**Task goal:**
Repeat the following lines exactly and nothing else: the line containing "Click the advanced" and each line after it through the end of the listing.

───

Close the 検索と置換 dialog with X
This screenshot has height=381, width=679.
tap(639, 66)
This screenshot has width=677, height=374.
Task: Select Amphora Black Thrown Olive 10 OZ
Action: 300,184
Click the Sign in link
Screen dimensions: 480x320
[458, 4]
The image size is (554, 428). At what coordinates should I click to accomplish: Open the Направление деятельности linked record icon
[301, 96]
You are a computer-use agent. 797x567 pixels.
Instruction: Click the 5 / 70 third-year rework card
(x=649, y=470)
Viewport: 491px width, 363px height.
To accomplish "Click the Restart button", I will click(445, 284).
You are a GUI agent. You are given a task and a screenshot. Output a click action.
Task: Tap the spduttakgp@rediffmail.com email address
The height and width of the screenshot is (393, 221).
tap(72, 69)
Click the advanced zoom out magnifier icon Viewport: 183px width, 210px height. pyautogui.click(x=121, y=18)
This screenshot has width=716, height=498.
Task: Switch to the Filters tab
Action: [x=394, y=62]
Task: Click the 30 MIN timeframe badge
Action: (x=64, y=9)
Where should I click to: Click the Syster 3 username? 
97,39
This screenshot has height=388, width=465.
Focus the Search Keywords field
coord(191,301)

───

**Response to this exercise:**
Click the advanced zoom out magnifier icon Viewport: 183px width, 210px height. pyautogui.click(x=121, y=18)
This screenshot has width=716, height=498.
Task: Switch to the Filters tab
Action: [x=394, y=62]
Task: Click the 30 MIN timeframe badge
Action: (x=64, y=9)
Where should I click to: Click the Syster 3 username? 
97,39
This screenshot has height=388, width=465.
Focus the Search Keywords field
coord(191,301)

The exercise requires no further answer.